Ant life. The life of an ant is most definitely not fun and games, especially if you’re a worker ant like our protagonist, Z. I don’t know of any other film that shows us what life is like for ants inside the colony. I actually enjoyed seeing the workers work, the soldiers in training, etc. It “humanized” them, if you will, as opposed to making them the mindless automatons we know or expect them to be.

What didn’t I like?

Seen it before? I’m not sure which came first, this or A Bug’s Life, but this was not the better of the two. Thing about that, though, is that they are basically the same story, with a few changes here and there. If I’m not mistaken these came out the same year! When that is the case, one has to be far superior to the other. This wasn’t the superior film, I’m afraid.

Early, but no excuse. The animation is obviously early in the CG era, but other films have been released that look far superior, such as Toy Story, which came out 4 years earlier. Making matters even worse, Shrek, which was released by the same production company as this looks far superior to this, so there is no excuse for the primitive CG look.

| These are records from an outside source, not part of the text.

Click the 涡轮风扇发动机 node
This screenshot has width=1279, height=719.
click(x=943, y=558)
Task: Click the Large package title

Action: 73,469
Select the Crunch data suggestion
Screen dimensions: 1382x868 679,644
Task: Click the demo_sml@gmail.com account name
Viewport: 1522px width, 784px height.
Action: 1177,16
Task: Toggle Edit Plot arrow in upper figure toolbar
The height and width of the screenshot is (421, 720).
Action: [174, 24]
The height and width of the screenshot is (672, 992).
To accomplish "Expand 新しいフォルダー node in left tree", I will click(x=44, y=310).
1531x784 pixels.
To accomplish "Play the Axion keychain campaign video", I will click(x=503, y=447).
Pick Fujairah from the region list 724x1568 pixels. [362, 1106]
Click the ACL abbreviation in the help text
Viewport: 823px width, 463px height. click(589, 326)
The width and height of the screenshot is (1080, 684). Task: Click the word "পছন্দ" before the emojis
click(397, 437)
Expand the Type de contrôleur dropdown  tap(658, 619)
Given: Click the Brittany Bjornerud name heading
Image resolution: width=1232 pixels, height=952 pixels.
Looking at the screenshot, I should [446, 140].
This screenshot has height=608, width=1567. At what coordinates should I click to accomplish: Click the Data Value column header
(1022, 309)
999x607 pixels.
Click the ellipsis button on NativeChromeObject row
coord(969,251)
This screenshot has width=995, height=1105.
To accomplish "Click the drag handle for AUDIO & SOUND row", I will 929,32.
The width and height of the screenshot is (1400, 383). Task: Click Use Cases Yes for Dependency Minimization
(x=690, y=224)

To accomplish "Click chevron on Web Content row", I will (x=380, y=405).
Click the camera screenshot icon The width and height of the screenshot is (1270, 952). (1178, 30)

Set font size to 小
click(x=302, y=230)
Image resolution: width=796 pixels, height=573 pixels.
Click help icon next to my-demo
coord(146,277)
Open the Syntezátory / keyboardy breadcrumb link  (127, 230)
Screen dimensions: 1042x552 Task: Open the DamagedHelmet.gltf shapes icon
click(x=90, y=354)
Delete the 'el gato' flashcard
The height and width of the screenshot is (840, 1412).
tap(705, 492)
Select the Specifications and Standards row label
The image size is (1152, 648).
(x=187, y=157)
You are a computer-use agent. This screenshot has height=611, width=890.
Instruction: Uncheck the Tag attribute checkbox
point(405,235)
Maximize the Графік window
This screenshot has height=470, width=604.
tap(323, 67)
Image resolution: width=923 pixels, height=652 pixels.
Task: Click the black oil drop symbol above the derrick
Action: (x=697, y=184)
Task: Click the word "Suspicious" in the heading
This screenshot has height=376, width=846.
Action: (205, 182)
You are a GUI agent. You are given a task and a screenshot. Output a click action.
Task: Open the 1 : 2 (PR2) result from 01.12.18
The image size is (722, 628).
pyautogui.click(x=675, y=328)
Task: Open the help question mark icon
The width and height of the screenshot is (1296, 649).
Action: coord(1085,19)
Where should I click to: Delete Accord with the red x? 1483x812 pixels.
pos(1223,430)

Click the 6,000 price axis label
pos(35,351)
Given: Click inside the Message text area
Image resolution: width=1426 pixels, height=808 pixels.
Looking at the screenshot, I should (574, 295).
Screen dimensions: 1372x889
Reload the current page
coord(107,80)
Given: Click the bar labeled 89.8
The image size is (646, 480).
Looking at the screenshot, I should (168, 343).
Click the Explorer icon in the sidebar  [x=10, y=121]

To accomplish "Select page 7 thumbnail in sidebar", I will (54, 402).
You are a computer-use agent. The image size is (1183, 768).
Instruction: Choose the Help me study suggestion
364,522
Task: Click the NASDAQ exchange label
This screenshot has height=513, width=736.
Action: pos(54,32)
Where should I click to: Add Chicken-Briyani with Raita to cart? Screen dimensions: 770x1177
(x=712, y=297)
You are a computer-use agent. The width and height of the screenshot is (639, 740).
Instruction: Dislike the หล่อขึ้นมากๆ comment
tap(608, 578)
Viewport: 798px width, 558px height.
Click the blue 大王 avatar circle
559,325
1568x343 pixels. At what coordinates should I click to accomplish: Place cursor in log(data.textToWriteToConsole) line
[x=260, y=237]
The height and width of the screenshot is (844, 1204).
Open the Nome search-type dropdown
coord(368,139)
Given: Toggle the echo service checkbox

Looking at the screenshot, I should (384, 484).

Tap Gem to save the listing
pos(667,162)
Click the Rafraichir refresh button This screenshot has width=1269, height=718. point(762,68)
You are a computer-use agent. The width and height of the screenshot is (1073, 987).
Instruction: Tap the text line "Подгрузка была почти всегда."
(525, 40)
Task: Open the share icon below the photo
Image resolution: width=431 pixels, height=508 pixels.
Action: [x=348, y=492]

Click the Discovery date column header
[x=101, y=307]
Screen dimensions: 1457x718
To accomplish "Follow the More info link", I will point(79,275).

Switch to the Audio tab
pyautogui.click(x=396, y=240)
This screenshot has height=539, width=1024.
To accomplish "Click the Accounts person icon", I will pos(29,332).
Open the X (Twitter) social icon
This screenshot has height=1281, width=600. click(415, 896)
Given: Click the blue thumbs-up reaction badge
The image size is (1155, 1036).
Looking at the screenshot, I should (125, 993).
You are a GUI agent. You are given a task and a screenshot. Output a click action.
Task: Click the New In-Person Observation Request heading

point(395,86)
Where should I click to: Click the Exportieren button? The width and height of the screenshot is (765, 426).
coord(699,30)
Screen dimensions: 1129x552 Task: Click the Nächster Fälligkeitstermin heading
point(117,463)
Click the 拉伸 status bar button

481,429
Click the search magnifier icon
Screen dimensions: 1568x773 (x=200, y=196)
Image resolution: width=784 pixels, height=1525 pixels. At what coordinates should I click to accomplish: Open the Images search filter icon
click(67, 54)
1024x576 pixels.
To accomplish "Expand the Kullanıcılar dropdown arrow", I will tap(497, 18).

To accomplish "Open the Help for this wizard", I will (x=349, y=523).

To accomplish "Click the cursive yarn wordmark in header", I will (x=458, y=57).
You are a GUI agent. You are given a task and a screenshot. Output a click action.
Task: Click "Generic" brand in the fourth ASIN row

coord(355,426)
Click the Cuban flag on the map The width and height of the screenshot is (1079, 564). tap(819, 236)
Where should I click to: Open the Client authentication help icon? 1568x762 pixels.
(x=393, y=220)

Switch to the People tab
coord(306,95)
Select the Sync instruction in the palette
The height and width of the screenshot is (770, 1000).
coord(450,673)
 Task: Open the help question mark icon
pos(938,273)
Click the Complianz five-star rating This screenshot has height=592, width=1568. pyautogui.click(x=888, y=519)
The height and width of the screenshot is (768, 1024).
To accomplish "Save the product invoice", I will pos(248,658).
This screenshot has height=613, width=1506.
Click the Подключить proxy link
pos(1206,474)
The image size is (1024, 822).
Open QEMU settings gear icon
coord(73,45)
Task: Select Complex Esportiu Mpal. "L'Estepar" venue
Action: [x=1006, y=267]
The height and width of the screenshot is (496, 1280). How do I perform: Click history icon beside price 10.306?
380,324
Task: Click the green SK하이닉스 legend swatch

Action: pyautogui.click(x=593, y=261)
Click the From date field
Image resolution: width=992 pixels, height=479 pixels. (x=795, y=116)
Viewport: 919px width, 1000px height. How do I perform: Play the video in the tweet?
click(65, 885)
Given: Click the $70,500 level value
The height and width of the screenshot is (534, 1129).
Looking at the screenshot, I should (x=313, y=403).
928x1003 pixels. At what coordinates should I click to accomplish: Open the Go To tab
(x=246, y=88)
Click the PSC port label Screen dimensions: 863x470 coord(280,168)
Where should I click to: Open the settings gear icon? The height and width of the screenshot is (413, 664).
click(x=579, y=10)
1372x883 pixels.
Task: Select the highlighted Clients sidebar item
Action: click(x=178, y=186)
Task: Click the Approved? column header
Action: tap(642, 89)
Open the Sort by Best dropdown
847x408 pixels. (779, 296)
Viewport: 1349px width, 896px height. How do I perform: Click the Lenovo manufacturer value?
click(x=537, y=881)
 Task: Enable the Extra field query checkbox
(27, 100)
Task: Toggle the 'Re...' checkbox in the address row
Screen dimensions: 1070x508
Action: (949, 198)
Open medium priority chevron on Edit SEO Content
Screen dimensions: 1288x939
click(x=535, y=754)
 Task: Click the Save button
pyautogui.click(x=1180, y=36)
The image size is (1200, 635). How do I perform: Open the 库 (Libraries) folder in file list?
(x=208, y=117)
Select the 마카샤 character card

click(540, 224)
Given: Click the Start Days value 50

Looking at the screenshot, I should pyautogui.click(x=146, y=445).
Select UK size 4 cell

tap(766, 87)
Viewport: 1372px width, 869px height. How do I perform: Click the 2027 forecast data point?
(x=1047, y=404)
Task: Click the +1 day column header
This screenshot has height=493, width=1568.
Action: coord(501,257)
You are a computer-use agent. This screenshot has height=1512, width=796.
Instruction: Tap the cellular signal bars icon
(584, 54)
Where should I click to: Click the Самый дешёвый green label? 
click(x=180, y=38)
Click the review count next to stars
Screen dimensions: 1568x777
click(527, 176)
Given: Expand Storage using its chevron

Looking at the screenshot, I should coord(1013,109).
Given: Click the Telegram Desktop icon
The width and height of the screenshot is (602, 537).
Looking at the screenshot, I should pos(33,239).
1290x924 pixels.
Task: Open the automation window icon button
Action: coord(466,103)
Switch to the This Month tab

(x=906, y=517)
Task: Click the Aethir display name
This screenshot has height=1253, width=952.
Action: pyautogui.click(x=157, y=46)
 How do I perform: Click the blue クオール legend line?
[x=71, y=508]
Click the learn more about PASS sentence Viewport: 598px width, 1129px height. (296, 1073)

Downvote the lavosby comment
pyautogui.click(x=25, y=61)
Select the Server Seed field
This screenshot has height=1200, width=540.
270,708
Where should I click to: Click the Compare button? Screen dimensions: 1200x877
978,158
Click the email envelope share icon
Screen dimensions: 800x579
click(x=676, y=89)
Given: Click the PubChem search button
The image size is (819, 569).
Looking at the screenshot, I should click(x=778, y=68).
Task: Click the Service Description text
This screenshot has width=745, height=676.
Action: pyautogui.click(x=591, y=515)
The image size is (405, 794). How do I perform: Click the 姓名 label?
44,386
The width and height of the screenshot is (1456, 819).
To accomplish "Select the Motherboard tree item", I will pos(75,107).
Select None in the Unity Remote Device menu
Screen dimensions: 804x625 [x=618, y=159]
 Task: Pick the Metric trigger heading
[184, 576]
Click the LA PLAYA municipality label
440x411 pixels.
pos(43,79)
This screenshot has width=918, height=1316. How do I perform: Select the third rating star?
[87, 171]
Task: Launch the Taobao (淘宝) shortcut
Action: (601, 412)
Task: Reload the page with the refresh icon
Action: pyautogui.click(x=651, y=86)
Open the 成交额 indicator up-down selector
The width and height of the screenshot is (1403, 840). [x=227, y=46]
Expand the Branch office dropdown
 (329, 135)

Termites. As much as I liked the ants vs. termites angle that was going on, despite it taking a backseat to a sappy love story, I can’t help but wish there was more life to them, as opposed to knowing they are the enemy, but never really seeing them. Would it have been that much trouble to give the enemy some characterization?!?

Final verdict on Antz? Well, it is a decent family film that could be much better. The voice cast is the best thing about it, as nothing else seems very inspired. I guess I’m a bit spoiled because of the great films that have been released from this company and Pixar, that this came off as half-assed. That being said, I wouldn’t steer anyone away from it. It is worth a viewing or two, especially as a family flick. Perhaps you should give it a shot!